> Problem requirements
Find every line below where the string "pixel" shows up, and copy those lines.

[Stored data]
####################

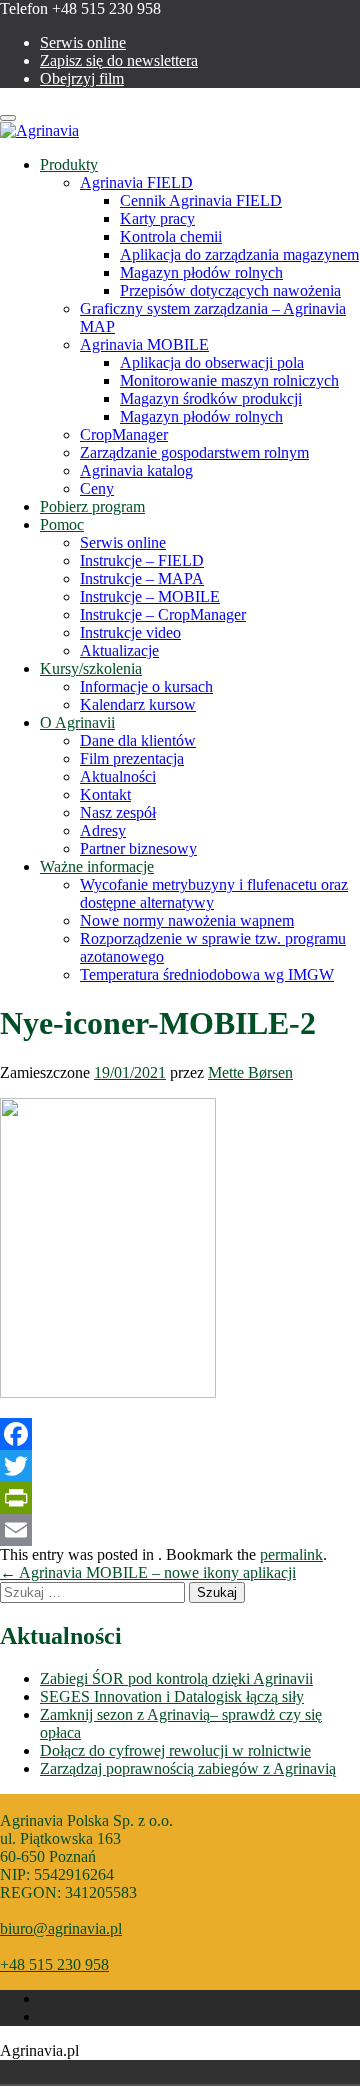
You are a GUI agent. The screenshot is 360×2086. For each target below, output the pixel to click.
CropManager (124, 434)
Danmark (22, 2072)
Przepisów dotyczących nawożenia (230, 290)
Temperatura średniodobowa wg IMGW (207, 974)
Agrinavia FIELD (136, 182)
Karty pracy (157, 218)
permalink (291, 1554)
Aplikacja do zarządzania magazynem (239, 254)
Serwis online (83, 42)
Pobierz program (92, 506)
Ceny (97, 488)
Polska (50, 2072)
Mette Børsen (250, 1072)
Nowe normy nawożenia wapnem (187, 920)
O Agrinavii (77, 722)
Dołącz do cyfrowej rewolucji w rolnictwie (175, 1750)
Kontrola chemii (171, 236)
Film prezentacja (132, 758)
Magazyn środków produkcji (211, 398)
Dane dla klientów (138, 740)
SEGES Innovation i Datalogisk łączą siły (172, 1696)
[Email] (180, 1530)
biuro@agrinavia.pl (61, 1928)
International (106, 2072)
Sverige (78, 2072)
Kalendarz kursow (138, 704)
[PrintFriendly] (180, 1498)
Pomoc (62, 524)
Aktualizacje (119, 650)
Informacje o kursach (146, 686)
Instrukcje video (130, 632)
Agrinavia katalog (136, 470)
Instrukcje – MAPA (142, 578)
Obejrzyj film (82, 78)
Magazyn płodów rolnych (201, 272)
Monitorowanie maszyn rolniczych (229, 380)
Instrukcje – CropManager (163, 614)
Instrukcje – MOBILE (150, 596)
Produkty (69, 164)
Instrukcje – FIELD (142, 560)
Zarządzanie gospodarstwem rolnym (194, 452)
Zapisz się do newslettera (119, 60)
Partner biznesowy (138, 848)
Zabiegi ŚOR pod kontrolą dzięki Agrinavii (176, 1678)
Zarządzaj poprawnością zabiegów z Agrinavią (188, 1768)
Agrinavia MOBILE (144, 344)
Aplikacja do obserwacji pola (212, 362)
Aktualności (118, 776)
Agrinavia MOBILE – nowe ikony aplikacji (148, 1572)
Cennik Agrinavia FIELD (201, 200)
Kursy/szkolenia (91, 668)
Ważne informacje (97, 866)
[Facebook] (180, 1434)
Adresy (103, 830)
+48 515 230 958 (54, 1964)
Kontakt (105, 794)
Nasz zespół (118, 812)
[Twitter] (180, 1466)
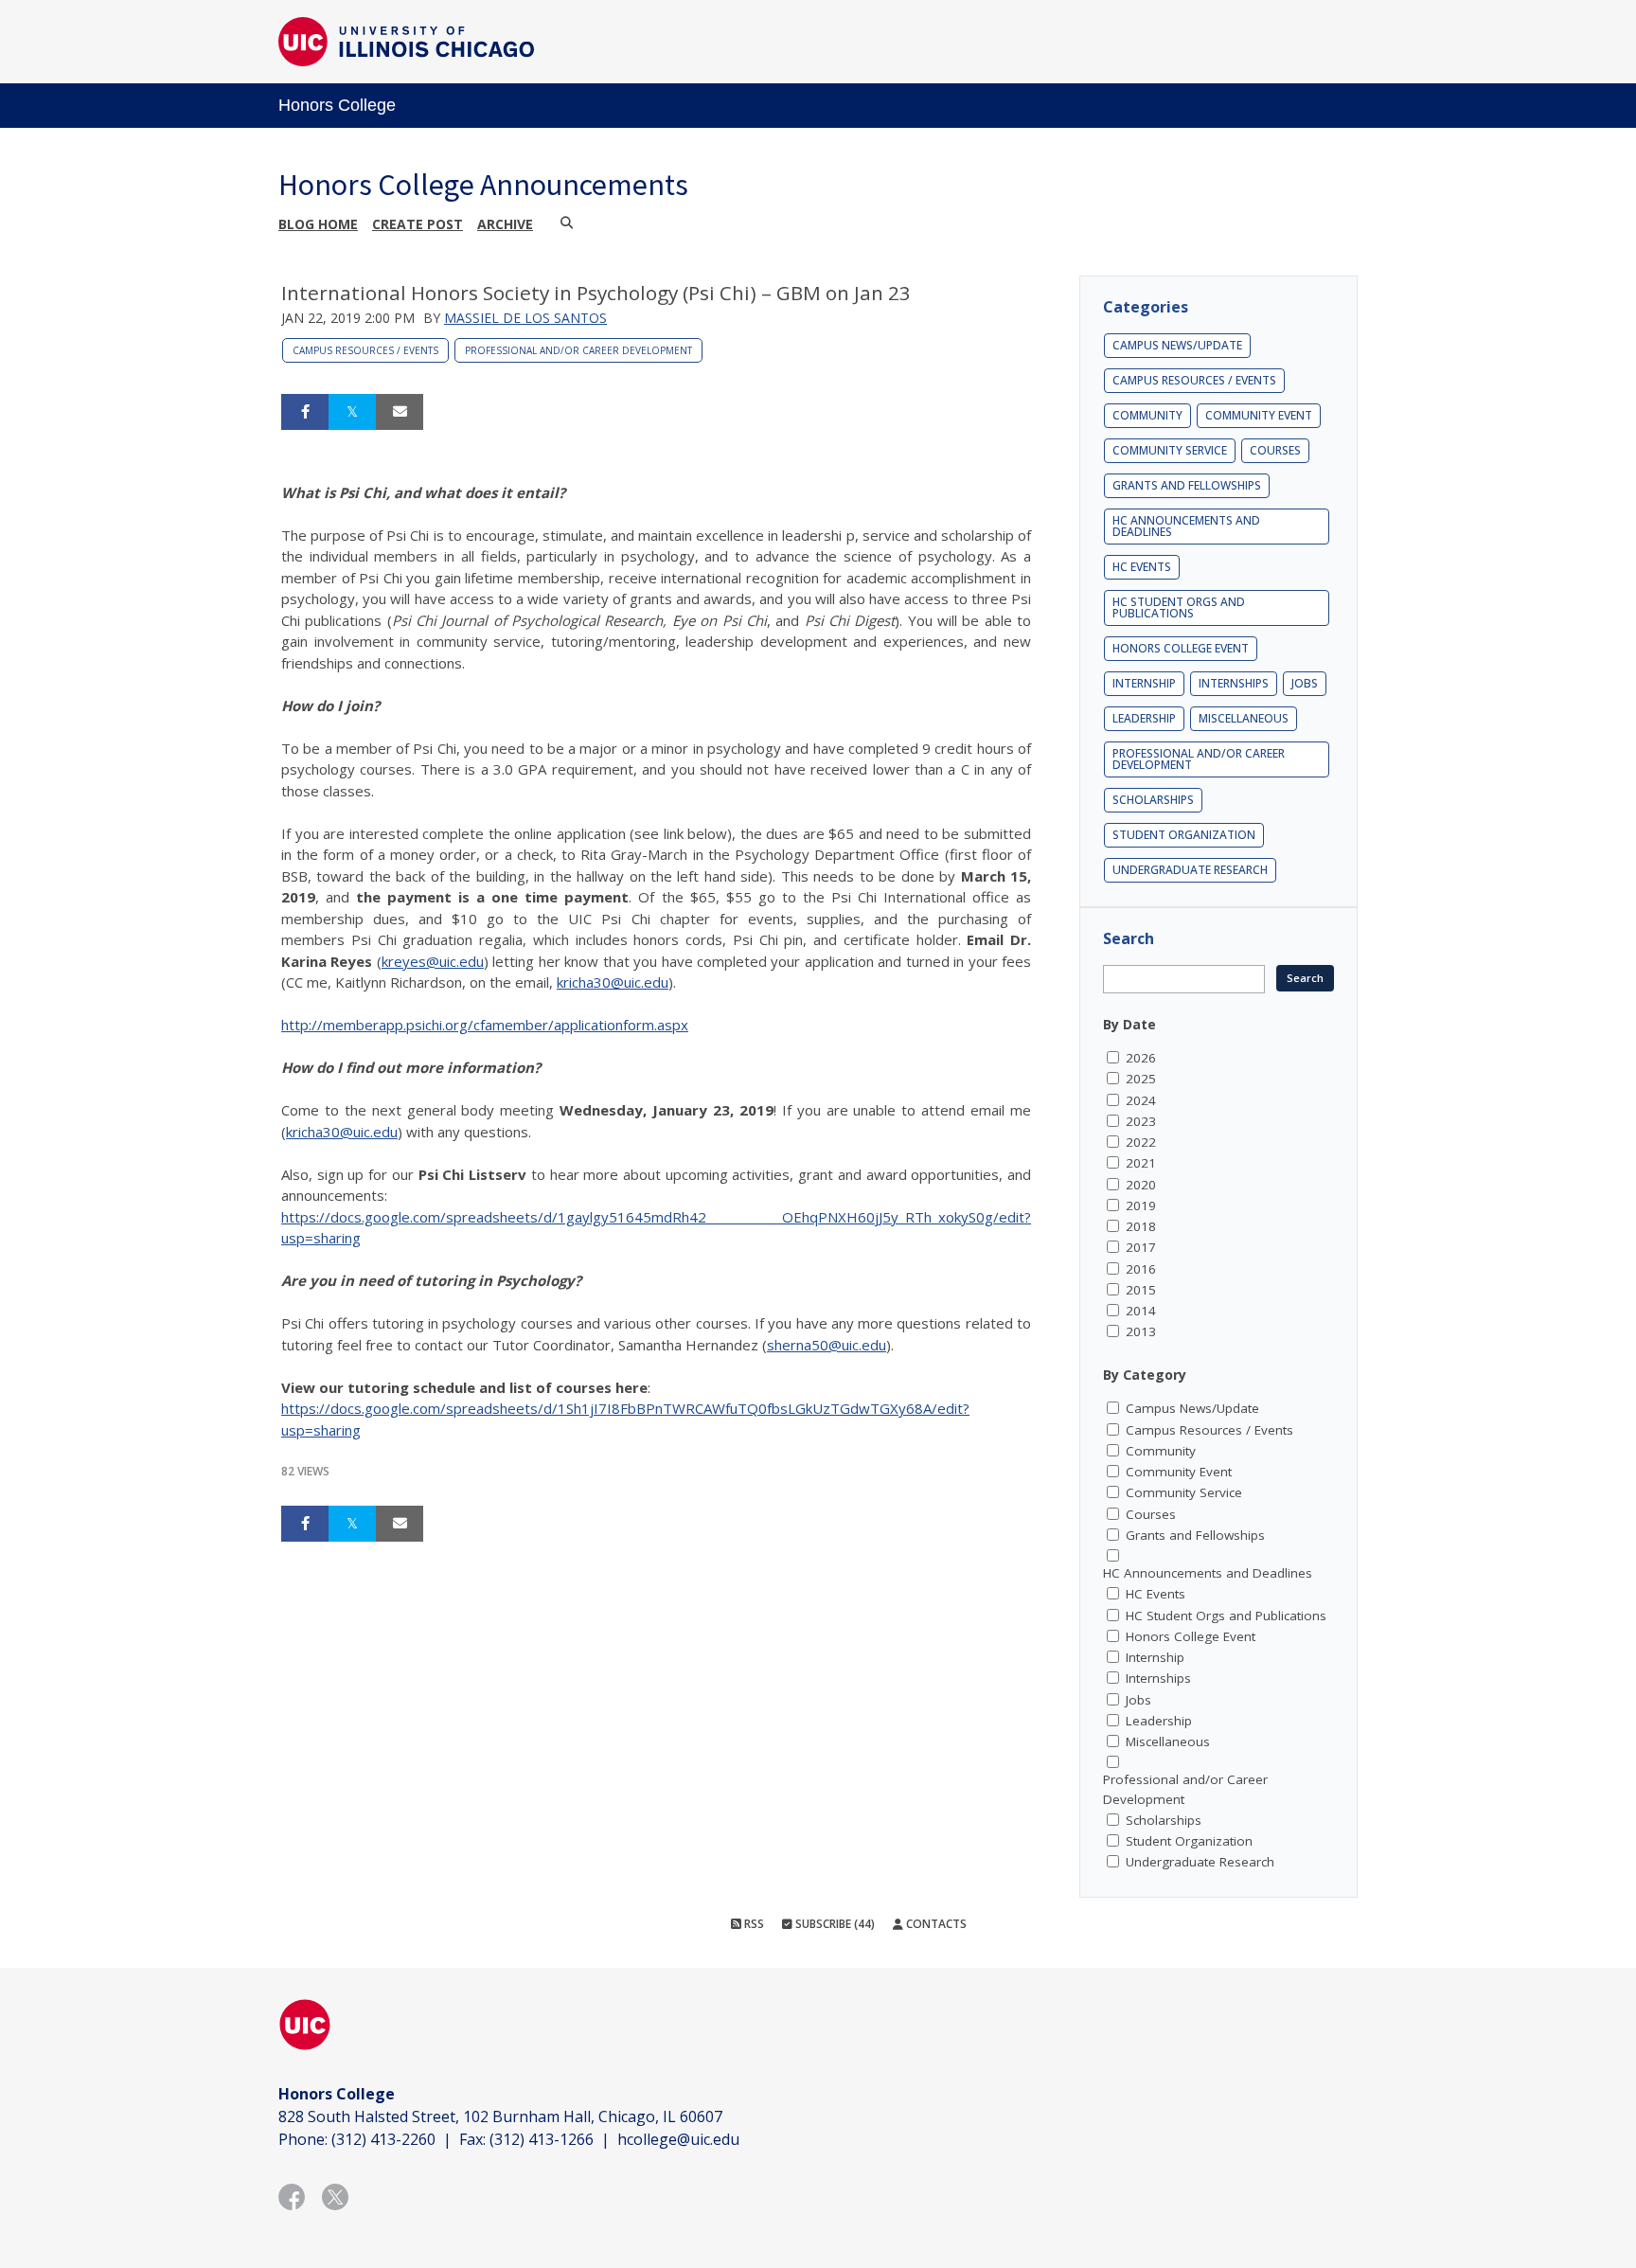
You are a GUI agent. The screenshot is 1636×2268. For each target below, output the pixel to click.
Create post (417, 224)
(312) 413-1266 (541, 2139)
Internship (1144, 683)
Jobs (1304, 683)
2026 (1141, 1057)
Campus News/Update (1177, 345)
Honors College (337, 105)
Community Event (1258, 415)
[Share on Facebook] (305, 412)
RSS (752, 1924)
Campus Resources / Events (365, 350)
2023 (1141, 1121)
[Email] (399, 412)
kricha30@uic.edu (612, 982)
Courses (1275, 450)
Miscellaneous (1244, 718)
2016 (1141, 1268)
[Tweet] (352, 412)
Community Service (1169, 450)
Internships (1234, 683)
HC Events (1141, 567)
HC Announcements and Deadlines (1186, 526)
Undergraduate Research (1190, 870)
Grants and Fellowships (1186, 485)
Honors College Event (1180, 648)
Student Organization (1183, 835)
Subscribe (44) (833, 1924)
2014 (1141, 1310)
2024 (1141, 1100)
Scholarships (1153, 800)
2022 (1141, 1142)
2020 (1141, 1184)
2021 (1141, 1162)
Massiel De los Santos (525, 318)
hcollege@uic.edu (678, 2139)
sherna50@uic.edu (826, 1344)
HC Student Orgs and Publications (1178, 607)
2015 (1141, 1289)
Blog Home (318, 224)
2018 (1141, 1226)
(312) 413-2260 (383, 2139)
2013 (1141, 1331)
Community (1147, 415)
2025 (1141, 1078)
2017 (1141, 1247)
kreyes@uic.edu (433, 961)
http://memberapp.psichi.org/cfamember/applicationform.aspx (484, 1024)
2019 (1141, 1205)
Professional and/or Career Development (578, 350)
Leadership (1144, 718)
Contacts (935, 1924)
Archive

####################

> Solution to this problem
You are a GUI agent. The screenshot is 360×2086. For each target below, output the pixel to click.
You are a GUI agent. The screenshot is 1636×2268. For each target below, output the pixel to click.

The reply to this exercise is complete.